Ah, beloved Rosemary! I would grow you for no other reason than that you bloom in January!

Rosmarinus officinalis: I love everything about her. I love her woodsy scent. I love how the bees flock to her in summer. Her medicinal properties are legendary – and surely something that strengthens the hive colonies.

Antibacterial, antiviral, antiseptic, antifungal, anti-inflammatory … the lovely rosemary is powerful enough to help hold off the bubonic plague in the infamous “Four Thieves” concoction of medicinal herbs, which protected the scoundrels enough to allow them to rob the dead.

An astringent and stimulant, it has been used for centuries in personal care products (one of the ingredients in the “Queen of Hungary’s Water”). Add it with other herbs for a bath blend, facial steam, or footbath (try combinations of hops, sage, lavender, peppermint, chamomile, lavender, roses); steep it in water for a hair rinse.

Called the “herb of remembrance,” it is said to enhance cellular uptake of oxygen and stimulate the brain. I like to combine it with sage for a healthful tea. Infusions are used in treating colds, headaches, and depression. I can vouch for this. Rosemary makes me happy.

Mask of Venice

Fill nose of mask with herbs and breathe around plague victims at your own risk.

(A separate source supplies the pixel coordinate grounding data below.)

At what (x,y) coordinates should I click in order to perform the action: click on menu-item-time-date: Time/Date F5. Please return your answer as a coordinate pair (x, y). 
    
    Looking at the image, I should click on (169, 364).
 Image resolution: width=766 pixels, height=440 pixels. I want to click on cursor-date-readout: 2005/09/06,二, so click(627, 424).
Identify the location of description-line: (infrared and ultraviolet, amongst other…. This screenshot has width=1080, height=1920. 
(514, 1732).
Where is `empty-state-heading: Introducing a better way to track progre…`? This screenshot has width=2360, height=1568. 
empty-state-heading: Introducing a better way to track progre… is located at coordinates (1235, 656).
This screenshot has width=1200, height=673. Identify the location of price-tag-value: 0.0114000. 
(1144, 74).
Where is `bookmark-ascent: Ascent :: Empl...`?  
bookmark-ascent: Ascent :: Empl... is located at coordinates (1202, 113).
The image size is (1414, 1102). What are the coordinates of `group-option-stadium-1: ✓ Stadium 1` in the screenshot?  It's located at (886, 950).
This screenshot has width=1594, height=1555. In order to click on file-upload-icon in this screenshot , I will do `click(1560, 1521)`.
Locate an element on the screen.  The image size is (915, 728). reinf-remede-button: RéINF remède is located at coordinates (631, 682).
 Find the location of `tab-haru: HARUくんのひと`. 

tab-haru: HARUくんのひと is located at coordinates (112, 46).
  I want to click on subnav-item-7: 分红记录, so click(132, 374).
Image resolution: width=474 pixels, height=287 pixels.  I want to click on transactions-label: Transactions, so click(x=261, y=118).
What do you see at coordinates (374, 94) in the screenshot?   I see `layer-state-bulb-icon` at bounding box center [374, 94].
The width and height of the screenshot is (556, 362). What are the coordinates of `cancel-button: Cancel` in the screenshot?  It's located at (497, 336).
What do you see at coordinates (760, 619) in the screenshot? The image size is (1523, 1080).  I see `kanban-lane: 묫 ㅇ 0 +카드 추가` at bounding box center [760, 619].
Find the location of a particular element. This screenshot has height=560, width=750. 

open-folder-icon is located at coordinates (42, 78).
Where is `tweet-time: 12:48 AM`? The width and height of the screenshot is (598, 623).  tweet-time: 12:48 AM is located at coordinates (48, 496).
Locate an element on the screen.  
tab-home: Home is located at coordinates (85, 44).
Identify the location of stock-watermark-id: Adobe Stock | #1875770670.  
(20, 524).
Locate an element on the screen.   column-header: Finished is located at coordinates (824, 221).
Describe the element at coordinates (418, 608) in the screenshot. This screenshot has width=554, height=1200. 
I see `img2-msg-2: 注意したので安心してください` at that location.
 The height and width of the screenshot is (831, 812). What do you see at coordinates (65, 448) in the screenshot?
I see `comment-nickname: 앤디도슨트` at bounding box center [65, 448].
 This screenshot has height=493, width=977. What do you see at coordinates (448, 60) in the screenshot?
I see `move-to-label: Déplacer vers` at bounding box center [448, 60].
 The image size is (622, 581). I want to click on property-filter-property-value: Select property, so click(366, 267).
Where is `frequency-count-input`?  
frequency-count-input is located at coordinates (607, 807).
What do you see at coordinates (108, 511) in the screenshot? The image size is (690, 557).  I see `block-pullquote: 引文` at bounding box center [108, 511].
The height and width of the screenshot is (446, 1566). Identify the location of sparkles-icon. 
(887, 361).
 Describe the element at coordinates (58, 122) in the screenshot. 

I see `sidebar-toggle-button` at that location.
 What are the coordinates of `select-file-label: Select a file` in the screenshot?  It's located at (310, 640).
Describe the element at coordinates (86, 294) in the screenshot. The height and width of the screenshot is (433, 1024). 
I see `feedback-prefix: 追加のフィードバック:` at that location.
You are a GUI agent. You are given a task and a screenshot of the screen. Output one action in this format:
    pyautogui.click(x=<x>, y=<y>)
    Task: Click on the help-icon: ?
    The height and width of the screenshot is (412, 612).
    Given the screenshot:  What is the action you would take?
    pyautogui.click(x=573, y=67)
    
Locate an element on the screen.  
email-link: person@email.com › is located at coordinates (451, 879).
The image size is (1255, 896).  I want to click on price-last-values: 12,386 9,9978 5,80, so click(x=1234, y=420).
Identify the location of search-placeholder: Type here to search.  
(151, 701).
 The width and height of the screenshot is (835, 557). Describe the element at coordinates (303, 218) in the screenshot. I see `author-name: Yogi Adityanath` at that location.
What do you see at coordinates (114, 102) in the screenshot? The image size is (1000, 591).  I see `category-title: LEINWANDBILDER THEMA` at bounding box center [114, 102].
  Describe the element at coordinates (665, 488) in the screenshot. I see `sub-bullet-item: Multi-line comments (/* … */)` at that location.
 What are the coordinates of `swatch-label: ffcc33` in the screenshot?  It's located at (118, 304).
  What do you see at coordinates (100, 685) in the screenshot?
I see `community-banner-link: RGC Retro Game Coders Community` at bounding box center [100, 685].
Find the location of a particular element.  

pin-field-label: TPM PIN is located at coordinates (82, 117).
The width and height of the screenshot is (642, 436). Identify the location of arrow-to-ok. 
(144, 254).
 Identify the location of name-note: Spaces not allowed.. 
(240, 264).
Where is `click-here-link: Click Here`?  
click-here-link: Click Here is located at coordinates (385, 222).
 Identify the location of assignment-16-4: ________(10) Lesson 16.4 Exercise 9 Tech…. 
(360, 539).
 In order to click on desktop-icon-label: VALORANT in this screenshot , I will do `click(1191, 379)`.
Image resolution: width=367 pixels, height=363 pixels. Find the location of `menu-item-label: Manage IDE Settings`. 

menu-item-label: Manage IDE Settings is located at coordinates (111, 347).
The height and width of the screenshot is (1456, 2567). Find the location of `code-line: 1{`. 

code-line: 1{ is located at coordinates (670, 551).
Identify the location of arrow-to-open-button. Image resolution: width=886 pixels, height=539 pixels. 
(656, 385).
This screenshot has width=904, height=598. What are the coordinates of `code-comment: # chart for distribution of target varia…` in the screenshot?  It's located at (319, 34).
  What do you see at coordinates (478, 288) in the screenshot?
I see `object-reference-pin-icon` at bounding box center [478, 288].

Rosemary also symbolizes friendship and fidelity; it makes a lovely wreath or bridal crown for weddings.

Combine with garlic, sage, lavender, mint, and thyme or marjoram and steep in vinegar for a salad dressing or braising liquid for meats and vegetables.

Rosemary is a great companion plant. It grows well with nutrient-demanding brassicas, cabbages, collards, and their ilk. It is said to repel cabbage moths, carrot flies, and bean beetles. I might try planting carrots and beans in a circle around it this year. (Keep it away from potatoes.)

It likes a sunny place, although it will do fine in dappled shade, but more critically: well-drained soil. The flowers bloom on new growth, so don’t prune it back too far. It is not too fussy about soil. It can weather through dry spells.

Rosemary Shrub

Rosemary shrub in early April, thriving against the south side of a building.

The shrub that has done best for me grows against the wall of our barn. Although facing south, it is behind a huge bay leaf shrub, so it only gets part sun; however, it has the advantage of the light and heat reflected from the wall behind it, and beneath the eave, it is not overly watered by rains. This plant has grown to be a sprawling 6-foot plus shrub and has outlived any other rosemary on our property. Other plants I have in full sun are more at the mercy of the wind and excessive winter/spring rains and do not do as well. The plants tend to get woody and a bit gnarly. I love that about it. But I think this year I will take some cuttings, just to ensure I have rosemary forever.